Both of Greenwood’s latest scores are spectacular (even the eight seconds of original material he contributed to “Licorice Pizza” stands out from the rest of PTA’s killer soundtrack), but “The Power of the Dog” wins by a snout because its music feels less ornamental and more intimately expressive than the funereal acid jazz and corrupted organ partitas that form the bars of Princess Diana’s gilded cage.

Radiohead-obsessed cinephiles have spent the past 16 years or so foaming at the mouth about how their favorite band’s virtuosic multi-instrumentalist has casually developed a side gig as one of the most essential film composers of the 21st century

Campion has a long history of getting the best out of world-class composers like Michael Nyman and Mark Bradshaw, and she does so again in her dagger-like frontier drama by encouraging Greenwood to create his own syntax of menace — seductive but threatening.

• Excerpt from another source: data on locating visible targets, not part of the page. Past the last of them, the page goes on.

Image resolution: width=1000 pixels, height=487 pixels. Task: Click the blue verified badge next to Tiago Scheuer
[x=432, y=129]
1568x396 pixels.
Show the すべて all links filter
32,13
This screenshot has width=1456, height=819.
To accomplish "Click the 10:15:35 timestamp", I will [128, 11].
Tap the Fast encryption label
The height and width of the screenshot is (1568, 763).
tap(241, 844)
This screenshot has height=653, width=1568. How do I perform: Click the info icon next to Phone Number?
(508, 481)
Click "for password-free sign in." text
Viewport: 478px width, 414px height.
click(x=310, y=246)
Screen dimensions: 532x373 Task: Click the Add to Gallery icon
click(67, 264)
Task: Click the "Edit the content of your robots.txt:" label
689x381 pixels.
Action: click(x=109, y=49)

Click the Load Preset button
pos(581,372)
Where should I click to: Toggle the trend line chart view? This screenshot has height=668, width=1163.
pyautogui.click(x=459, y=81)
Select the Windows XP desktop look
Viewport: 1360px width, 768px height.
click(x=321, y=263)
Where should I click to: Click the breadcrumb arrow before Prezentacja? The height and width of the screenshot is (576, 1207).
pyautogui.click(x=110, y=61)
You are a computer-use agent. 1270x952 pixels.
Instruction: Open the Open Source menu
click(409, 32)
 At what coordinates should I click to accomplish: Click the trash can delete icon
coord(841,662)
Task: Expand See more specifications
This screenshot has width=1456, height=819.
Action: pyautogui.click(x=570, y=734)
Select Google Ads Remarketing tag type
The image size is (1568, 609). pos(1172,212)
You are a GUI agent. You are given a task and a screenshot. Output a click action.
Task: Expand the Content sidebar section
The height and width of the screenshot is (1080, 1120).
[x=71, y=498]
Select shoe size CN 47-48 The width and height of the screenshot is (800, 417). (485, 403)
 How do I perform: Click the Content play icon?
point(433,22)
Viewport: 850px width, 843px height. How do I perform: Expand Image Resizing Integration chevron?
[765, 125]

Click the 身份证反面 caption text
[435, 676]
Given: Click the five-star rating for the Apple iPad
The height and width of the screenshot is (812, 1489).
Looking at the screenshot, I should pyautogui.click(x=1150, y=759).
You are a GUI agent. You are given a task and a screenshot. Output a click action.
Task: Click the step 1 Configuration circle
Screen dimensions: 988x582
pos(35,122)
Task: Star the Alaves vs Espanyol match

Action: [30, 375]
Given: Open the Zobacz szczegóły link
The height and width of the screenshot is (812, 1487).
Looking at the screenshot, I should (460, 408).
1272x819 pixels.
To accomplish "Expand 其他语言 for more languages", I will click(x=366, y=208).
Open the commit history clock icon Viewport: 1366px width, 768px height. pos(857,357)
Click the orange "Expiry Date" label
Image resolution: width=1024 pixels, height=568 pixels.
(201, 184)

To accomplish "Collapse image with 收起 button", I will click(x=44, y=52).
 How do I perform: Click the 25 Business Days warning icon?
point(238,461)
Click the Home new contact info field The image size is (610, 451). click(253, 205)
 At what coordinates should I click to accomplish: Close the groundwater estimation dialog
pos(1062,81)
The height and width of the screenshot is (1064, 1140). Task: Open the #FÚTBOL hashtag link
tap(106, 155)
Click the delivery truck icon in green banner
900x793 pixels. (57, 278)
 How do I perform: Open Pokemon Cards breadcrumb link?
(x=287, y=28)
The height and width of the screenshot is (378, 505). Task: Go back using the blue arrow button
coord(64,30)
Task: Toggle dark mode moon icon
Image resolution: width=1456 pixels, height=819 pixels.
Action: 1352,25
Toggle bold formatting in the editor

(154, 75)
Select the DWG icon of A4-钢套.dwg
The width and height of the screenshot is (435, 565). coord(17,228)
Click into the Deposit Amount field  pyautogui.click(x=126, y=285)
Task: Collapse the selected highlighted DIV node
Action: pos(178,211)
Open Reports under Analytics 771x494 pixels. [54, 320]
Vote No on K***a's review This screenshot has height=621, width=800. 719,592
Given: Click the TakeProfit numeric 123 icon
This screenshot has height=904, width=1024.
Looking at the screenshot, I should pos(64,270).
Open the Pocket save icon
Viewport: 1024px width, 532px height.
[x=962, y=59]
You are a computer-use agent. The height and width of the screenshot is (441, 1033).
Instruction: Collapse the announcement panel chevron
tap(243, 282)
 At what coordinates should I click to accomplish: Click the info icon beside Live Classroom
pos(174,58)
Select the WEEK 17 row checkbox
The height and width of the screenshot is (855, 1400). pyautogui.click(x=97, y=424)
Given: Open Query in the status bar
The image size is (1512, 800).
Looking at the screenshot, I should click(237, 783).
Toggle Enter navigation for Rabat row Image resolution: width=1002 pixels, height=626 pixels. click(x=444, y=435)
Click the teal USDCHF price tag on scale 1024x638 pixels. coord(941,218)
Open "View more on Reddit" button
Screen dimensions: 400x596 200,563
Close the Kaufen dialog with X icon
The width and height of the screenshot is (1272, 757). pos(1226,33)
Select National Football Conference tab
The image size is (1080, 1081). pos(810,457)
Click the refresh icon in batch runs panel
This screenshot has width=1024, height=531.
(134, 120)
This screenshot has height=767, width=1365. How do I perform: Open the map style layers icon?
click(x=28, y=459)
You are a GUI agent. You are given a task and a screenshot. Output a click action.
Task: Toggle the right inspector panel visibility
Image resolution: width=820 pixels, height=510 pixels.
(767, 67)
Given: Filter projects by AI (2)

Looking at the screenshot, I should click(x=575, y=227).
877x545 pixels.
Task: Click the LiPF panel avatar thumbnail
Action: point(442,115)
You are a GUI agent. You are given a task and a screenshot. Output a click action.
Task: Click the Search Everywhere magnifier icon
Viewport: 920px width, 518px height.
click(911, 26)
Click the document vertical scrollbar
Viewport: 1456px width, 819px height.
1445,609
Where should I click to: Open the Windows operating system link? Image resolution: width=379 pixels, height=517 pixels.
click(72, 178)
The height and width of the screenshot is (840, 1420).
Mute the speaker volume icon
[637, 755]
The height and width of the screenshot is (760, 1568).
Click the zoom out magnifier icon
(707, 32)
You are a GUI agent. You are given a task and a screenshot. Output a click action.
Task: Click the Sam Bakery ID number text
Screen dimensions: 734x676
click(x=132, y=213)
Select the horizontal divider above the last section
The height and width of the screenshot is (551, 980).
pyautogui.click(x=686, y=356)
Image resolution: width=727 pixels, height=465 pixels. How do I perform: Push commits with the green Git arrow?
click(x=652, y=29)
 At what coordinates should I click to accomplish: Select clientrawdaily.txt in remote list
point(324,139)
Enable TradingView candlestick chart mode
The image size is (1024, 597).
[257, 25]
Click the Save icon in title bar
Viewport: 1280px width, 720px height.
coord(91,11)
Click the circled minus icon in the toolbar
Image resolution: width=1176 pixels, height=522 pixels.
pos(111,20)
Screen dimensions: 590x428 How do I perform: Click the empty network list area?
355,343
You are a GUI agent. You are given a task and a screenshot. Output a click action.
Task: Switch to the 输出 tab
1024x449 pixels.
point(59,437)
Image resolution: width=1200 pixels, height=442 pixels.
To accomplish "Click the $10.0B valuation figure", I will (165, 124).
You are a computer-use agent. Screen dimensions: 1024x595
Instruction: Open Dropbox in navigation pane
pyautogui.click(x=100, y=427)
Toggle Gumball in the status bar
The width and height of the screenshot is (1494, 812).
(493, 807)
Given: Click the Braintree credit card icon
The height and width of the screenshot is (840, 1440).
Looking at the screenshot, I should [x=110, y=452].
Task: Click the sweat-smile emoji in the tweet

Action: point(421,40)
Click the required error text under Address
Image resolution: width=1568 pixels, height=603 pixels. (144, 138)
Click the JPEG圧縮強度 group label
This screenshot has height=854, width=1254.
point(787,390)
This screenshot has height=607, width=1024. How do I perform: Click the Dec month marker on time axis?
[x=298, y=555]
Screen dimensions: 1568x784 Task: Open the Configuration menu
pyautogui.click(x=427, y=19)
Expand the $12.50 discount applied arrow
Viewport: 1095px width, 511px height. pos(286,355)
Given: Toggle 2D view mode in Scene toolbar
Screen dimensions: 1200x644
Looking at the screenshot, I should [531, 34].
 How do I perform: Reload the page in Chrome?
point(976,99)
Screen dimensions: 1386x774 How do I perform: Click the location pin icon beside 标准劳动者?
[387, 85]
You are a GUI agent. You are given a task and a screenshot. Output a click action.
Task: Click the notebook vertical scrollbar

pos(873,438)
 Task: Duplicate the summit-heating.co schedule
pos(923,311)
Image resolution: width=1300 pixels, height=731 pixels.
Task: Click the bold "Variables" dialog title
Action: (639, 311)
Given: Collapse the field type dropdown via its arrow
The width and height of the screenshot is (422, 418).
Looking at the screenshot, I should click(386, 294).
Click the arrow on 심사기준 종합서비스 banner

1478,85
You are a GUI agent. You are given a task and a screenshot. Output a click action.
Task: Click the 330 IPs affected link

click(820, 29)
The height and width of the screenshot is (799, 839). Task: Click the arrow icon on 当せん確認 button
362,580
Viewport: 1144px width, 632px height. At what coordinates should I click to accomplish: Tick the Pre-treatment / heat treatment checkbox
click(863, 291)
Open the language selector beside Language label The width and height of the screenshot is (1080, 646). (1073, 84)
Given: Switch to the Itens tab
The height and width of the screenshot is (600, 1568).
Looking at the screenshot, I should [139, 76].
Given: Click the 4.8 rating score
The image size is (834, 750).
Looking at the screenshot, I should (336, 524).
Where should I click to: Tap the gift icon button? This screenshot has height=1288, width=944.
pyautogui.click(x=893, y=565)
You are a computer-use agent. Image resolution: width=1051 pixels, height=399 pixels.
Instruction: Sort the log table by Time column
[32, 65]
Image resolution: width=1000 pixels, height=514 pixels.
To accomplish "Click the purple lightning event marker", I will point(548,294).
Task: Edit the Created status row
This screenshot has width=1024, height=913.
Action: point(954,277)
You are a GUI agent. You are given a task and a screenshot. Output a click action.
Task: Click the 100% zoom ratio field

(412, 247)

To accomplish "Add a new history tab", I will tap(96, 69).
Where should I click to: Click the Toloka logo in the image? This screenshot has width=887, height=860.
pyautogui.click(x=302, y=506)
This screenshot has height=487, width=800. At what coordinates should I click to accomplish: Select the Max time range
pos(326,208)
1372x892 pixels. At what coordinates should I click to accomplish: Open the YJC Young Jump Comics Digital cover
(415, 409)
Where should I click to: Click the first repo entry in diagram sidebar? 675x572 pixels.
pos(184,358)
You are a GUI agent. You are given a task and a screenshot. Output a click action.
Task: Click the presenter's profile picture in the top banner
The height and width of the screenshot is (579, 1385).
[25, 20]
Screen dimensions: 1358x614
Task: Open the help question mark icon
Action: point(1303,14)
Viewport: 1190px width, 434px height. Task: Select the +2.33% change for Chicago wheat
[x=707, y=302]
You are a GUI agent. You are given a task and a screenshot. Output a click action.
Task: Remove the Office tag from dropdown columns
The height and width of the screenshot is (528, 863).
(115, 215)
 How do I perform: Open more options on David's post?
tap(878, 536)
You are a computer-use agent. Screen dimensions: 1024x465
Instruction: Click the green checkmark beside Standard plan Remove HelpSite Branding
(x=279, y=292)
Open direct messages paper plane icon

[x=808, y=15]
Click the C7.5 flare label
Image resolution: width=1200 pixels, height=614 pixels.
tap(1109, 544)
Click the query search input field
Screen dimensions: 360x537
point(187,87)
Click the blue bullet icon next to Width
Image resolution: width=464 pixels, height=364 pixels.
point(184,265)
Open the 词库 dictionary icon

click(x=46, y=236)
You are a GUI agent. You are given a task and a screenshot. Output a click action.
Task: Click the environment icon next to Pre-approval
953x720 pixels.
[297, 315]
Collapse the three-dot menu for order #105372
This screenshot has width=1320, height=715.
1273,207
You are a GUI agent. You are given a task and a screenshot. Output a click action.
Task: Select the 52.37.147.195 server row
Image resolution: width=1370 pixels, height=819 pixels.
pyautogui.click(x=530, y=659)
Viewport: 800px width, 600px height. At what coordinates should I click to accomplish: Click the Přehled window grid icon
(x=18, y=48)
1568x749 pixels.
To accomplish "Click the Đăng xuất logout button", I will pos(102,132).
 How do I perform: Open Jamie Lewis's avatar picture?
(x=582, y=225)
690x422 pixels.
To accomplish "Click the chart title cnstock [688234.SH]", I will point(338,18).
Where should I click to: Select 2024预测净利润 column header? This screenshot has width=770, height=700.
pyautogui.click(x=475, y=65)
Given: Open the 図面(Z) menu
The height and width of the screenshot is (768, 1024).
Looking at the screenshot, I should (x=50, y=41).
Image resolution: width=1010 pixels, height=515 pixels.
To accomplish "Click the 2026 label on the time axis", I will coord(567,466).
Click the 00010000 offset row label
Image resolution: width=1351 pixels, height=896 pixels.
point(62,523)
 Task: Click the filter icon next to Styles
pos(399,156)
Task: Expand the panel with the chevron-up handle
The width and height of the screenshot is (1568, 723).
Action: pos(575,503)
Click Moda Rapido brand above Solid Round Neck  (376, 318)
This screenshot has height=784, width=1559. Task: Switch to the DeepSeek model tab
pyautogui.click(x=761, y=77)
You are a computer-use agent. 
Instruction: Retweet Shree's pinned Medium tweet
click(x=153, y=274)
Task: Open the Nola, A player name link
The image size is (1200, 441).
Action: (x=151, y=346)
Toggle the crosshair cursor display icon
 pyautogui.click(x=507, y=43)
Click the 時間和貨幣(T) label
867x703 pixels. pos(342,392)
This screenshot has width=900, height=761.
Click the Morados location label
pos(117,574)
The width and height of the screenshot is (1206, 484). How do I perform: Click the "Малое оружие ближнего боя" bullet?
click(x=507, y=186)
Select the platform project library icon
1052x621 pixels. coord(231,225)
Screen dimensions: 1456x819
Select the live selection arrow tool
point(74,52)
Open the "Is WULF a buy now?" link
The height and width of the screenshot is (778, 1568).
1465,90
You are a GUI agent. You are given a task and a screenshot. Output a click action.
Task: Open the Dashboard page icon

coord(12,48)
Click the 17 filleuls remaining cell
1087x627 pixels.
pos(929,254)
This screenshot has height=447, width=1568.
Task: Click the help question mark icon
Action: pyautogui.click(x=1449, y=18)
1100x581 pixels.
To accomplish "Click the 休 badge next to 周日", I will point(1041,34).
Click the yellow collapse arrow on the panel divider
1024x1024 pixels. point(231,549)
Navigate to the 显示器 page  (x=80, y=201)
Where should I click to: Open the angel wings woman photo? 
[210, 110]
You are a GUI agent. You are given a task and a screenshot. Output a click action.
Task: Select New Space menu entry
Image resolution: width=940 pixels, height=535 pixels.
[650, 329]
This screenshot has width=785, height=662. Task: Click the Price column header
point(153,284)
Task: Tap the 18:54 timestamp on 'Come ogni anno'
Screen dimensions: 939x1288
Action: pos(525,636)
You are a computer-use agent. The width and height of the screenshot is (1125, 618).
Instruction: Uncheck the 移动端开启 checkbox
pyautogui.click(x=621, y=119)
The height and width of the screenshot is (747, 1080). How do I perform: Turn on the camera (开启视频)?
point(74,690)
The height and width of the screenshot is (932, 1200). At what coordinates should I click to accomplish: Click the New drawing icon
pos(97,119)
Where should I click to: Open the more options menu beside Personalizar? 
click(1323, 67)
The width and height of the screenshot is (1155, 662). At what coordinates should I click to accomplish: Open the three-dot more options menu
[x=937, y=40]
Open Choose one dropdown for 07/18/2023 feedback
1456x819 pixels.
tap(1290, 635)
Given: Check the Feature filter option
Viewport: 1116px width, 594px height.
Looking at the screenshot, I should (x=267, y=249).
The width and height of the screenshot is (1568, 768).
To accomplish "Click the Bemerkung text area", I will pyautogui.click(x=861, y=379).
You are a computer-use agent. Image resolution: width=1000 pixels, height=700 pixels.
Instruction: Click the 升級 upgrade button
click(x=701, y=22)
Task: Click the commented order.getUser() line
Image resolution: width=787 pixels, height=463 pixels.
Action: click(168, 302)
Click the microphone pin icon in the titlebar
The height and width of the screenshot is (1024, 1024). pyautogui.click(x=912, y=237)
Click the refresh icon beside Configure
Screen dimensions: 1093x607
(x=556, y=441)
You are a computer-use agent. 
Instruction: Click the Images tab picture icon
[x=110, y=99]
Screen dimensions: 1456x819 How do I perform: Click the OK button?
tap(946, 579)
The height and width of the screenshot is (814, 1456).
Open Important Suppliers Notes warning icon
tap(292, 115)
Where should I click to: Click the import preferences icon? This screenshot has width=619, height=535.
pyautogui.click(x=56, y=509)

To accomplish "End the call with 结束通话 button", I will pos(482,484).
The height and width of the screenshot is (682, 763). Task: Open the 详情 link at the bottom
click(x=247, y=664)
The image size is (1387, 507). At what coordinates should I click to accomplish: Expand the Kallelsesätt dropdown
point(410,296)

The work that resulted from that free rein falls somewhere between “Phantom Thread” and “There Will Be Blood,” combining repressed French horns, a mechanically detuned piano that plays along with Kirstin Dunsts’ performance in broken time, and a cello masquerading as a banjo in order to sew together a Western soundscape that’s constricting tighter in the middle while fraying along the edges. And then, in the transcendent “Psalm 22,” that tension resolves into a new and delightfully violent lightness that lingers under your skin long after the movie is over.